→ Activity
Exactly as they appear, print the line with "Click the hierarchy tree view toolbar icon" and each line after it through the end of the entries below; leave out pictures.

→ Material for this task
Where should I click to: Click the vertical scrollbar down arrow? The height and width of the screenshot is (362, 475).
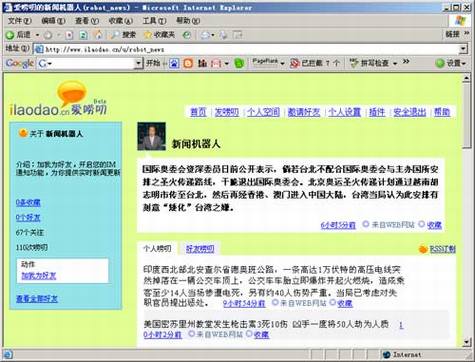pos(466,342)
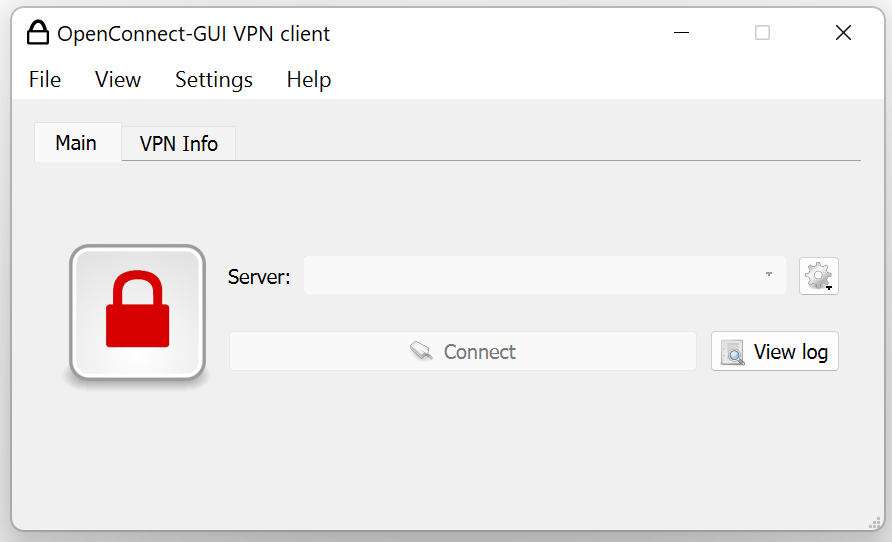This screenshot has width=892, height=542.
Task: Close the OpenConnect-GUI VPN client window
Action: click(843, 33)
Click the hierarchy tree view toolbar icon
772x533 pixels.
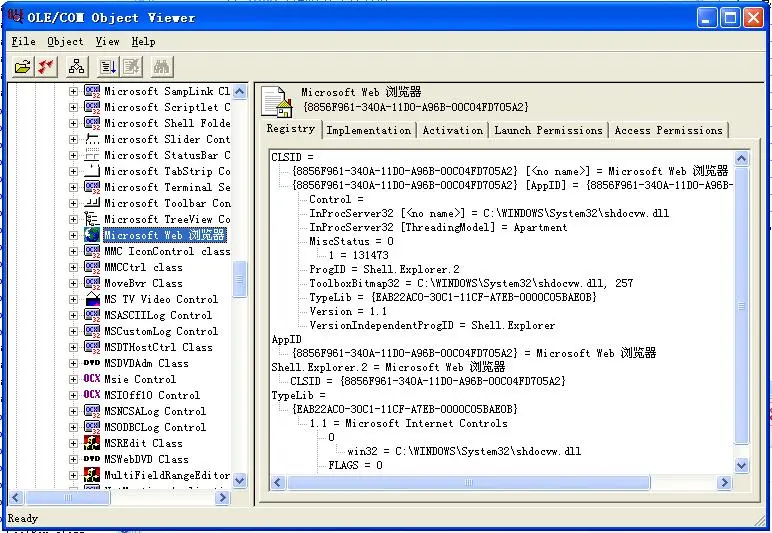(76, 66)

→ Task result
Click the hierarchy tree view toolbar icon
772x533 pixels.
(76, 66)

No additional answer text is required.